- Prompt A
In the article about the McCallie AP Biology class's cyborg cockroaches, where did students implant the electrodes?
- Prompt B
Extend the article about the McCallie cyborg cockroach project, starting after its final sentence.

- Supplied text
Students in Dr. Elizabeth Forrester’s AP Biology class at McCallie created a homegrown batch of the world’s first commercially available cyborg roaches, or “Robo Roaches,” as a way to better understand neural microstimulation.
After a week of neuroscience lectures, students put their knowledge to task as they were asked to perform surgery on cockroaches, implanting electrodes into the insect’s antennae that could then control the roaches’ movements via a smartphone app.
Throughout the year, students learned that even though organisms appear very different at the cellular level, they share other similarities. The human nervous system is much more complex than that of a cockroach, but the structure and function of an individual’s neurons is very similar, allowing students to learn about the human brain via “Robo Roaches,” said officials.

- Information
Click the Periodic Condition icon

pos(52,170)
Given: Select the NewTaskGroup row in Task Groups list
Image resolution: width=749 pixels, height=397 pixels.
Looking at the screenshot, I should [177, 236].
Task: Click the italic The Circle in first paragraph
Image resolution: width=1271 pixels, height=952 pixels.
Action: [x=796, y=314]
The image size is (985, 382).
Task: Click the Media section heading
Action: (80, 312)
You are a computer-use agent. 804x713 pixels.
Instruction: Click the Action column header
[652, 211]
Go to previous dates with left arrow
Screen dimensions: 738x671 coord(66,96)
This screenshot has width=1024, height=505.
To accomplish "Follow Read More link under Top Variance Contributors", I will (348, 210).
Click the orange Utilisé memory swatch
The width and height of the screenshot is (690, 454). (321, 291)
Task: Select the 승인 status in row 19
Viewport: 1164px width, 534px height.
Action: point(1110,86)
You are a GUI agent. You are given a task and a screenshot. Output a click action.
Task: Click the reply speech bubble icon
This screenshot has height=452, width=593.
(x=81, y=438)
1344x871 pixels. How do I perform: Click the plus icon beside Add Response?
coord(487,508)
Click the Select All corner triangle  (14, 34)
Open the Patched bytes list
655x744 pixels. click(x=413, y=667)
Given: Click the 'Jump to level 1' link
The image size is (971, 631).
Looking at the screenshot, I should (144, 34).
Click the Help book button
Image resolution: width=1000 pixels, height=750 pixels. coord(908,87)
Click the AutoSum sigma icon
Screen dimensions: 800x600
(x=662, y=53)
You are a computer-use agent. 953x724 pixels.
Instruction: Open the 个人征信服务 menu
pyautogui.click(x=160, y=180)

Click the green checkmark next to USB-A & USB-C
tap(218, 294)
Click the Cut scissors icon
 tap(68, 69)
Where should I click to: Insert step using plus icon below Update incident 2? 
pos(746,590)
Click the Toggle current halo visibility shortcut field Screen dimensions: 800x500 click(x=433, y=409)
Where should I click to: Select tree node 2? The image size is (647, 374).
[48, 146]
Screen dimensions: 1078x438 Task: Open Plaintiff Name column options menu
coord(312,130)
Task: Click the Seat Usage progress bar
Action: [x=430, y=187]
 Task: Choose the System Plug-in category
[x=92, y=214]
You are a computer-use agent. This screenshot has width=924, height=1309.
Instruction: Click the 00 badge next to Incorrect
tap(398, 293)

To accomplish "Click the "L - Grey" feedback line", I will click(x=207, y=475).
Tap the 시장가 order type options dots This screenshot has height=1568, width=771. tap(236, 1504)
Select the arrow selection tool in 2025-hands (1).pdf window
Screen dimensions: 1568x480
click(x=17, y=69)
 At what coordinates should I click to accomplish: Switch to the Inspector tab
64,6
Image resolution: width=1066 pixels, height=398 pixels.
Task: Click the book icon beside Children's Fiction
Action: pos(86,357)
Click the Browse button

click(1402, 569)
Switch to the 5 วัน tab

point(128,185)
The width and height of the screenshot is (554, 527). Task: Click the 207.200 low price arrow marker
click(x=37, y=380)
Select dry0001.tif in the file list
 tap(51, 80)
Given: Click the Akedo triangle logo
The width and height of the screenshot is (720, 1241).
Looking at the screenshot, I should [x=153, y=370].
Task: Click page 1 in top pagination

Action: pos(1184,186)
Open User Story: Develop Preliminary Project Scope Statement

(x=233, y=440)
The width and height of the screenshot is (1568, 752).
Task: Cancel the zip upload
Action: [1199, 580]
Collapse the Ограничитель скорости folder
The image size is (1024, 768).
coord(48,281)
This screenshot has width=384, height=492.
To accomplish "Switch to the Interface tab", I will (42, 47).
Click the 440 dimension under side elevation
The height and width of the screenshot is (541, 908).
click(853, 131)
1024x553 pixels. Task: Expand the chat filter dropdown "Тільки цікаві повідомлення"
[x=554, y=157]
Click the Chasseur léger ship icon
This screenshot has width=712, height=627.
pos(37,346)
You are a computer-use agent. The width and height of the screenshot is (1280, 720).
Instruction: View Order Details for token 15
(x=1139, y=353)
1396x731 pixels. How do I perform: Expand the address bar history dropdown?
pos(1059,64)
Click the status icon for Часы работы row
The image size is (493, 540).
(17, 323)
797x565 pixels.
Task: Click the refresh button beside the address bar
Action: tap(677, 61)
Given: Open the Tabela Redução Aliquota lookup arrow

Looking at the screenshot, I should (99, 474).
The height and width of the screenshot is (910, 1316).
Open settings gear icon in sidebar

- Exercise output A
Into the cockroaches' antennae.

- Exercise output B
The boys would first anesthetize the roaches in ice water. Then, through an 90-minute-long surgical procedure, they would cut a portion of the antennae and implant electrodes which would touch the insect’s nerves. After the roaches recovered overnight from surgery, the boys would then attach a Bluetooth backpack called a SpikerBox which would receive information from a smartphone app. This allowed the boys to send electrical impulses to the antennae, which in turn directed the movement of the roaches.
Some of the experiments were more successful than others, which was also a part of the learning experience, according to Dr. Forrester.
She noted that “by testing the early prototypes, the boys are helping to generate data that will ultimately improve the technology.” Having tested the early cyborg prototypes, the boys helped to generate data that will improve the system so that it can be used practically for rescue in natural disasters. For example, she said, the roaches could eventually be equipped with cameras and sent into rubble in hopes of locating victims.